Background on Yancoal
Yancoal is a coal miner with operations in New South Wales, Queensland and Western Australia. It has a market capitalisation of $3.84 billion.
Why I think it's a buy
Yancoal has a price-to-earnings (P/E) ratio of just 4.45x. This is a significant discount to the ASX200, which has a P/E ratio of 19.24x at the time of writing. The reason why Yancoal trades at such a discount is relatively simple – coal prices have dropped recently. However, Yancoal has maintained healthy earnings and is ready to increase production in response to higher coal prices if there is any improvement.
Yancoal offers a grossed-up dividend of 6.3%, which comes unfranked.
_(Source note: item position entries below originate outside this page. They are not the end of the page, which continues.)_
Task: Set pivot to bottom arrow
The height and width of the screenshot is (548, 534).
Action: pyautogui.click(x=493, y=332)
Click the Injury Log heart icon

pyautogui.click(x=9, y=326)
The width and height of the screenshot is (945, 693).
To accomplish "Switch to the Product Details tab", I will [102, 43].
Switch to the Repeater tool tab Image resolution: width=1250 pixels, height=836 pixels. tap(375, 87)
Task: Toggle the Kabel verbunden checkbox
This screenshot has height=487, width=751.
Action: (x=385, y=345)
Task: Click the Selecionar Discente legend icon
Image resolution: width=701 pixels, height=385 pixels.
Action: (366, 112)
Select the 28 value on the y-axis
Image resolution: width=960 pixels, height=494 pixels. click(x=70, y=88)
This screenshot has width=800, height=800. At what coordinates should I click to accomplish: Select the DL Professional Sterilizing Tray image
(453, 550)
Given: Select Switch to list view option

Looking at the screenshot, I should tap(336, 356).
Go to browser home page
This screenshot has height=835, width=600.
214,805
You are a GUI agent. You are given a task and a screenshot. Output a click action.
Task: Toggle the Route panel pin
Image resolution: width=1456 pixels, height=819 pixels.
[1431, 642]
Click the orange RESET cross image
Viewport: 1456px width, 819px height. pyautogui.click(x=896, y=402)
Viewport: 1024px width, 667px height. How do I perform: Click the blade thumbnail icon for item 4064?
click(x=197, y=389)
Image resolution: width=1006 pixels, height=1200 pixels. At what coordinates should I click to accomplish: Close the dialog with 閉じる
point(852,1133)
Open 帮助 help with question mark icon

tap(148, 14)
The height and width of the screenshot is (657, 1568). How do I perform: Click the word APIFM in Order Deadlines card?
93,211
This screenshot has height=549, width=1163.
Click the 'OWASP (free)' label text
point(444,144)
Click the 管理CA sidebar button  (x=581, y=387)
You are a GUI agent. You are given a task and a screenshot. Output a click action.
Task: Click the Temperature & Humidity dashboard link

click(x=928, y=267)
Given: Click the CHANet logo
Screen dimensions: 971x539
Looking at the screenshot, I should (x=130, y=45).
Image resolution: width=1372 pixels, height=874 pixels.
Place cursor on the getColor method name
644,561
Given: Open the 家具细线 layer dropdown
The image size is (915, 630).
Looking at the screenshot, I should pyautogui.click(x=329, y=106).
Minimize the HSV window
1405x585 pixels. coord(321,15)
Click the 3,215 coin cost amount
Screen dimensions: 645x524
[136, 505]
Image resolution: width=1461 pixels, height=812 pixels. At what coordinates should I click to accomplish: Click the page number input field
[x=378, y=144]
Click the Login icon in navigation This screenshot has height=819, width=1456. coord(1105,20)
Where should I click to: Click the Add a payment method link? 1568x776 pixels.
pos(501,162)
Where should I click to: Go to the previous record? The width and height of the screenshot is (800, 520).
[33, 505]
This is a solid return in an environment with interest rates of just 1%. In the company's recent interim result, its management outlined a plan to maintain a pay out ratio of 50% of earnings in 2019. This suggests that its management are eager to return profits to shareholders.
The company trades on a price-to-book ratio of 0.66. This is very low and suggests that good value is offered at the current share price. Additionally, the company posted a return on equity of 14.1% in 2018. This suggests that if Yancoal can maintain earnings, it offers huge potential returns to shareholders.
Another point that Yancoal can boast is quality. As pointed out by its management, Yancoal produces high energy thermal coal that has a much higher energy content than coal from other countries, and management are confident the company can maintain a high level of demand for its coal and relatively good prices.
Yancoal does come with some risk, with a debt-to-equity ratio of 70.7%. However, its management have already started to reduce this debt and net debt is down by over $1 billion since 2018. Additionally, net debt after considering the liquid assets of the company is much more comfortable, with net debt to equity at 50%.
Foolish takeaway
Yancoal trades at a very low P/E ratio and a low price to book ratio. While the company carries some debt and coal prices have been down recently, it offers great value. I think it's a buy.